• Given entries
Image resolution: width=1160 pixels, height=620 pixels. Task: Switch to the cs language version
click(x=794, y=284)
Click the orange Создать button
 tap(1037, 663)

* * *

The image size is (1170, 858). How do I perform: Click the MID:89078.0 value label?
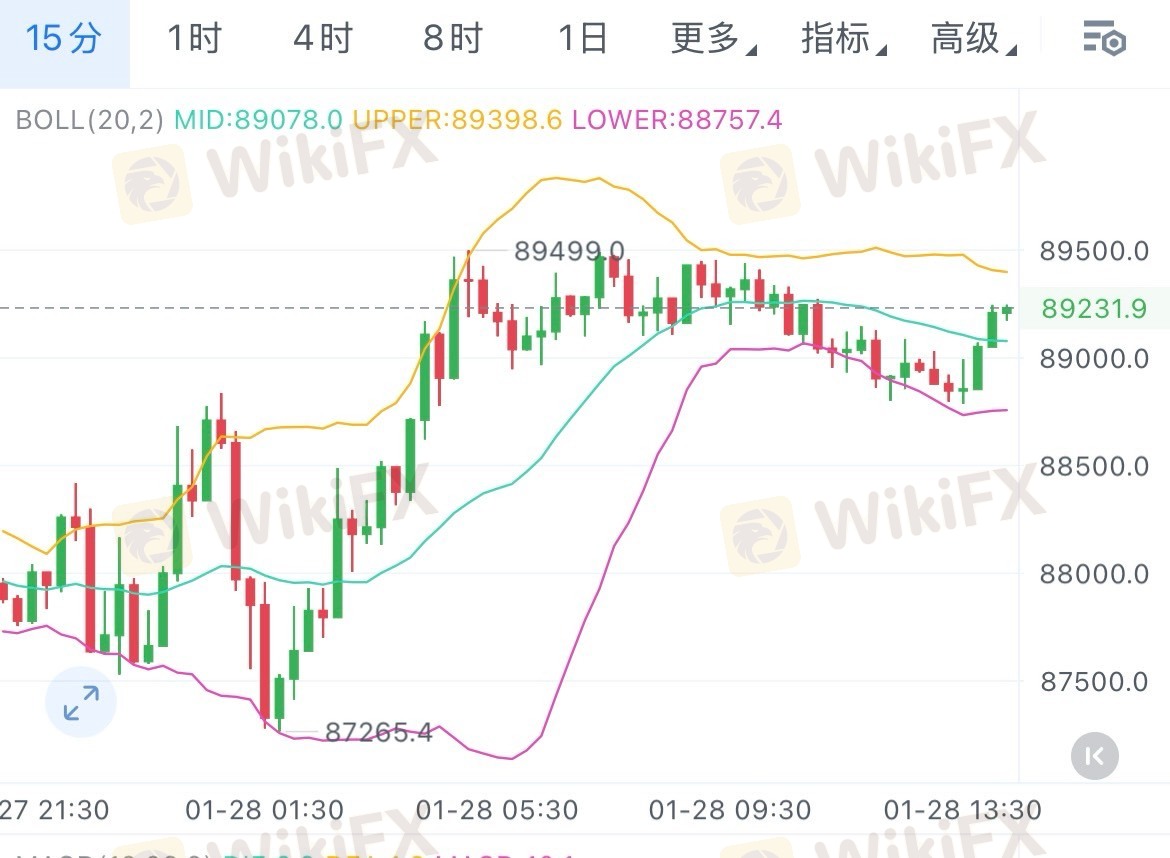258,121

--

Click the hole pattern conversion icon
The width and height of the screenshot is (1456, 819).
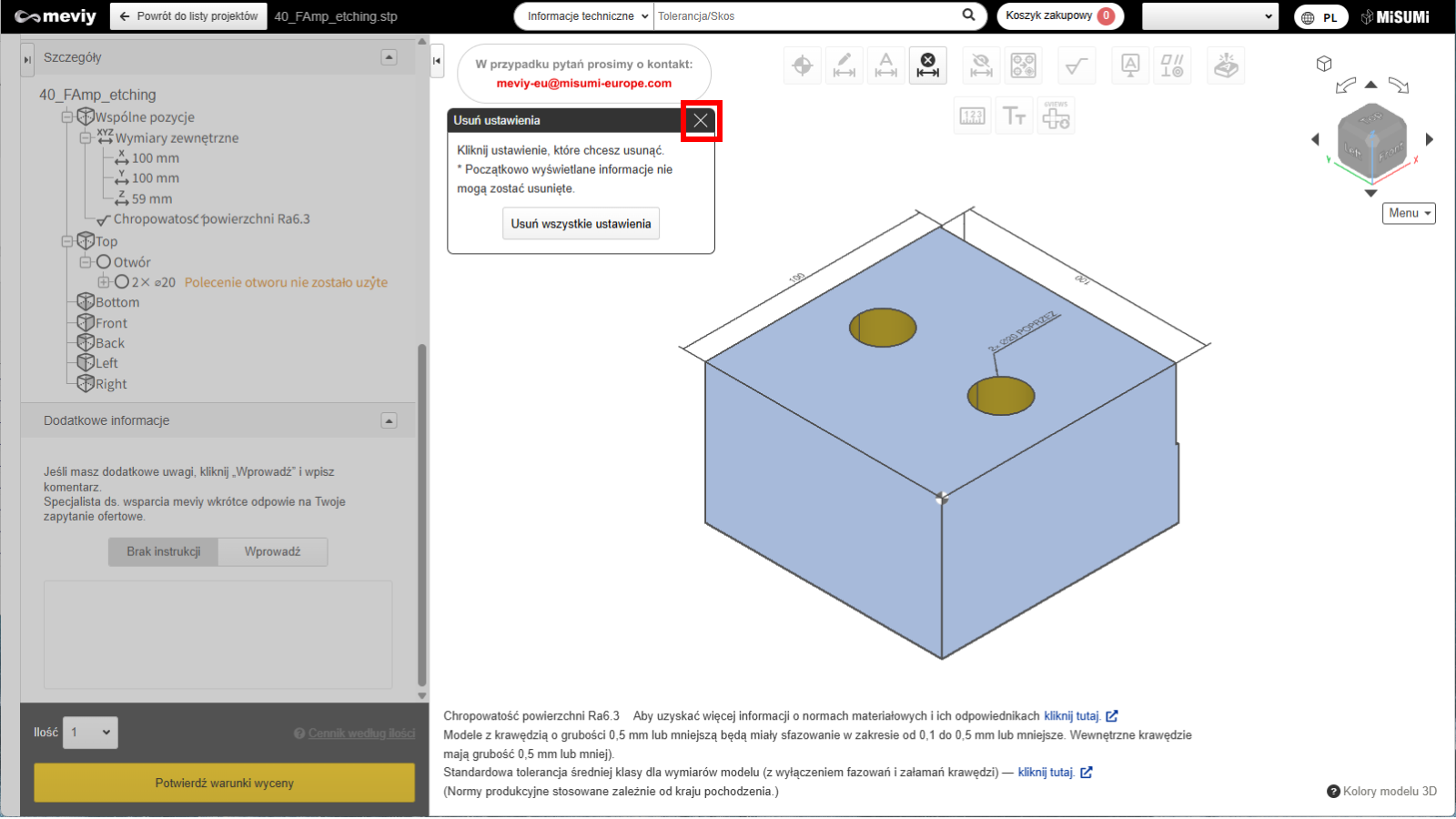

• What is required
Of the entries above, repeat exactly the lines between the line with "Click the hole pattern conversion icon" and the line with "The width and", inclusive, and no others.

• Output
Click the hole pattern conversion icon
The width and height of the screenshot is (1456, 819).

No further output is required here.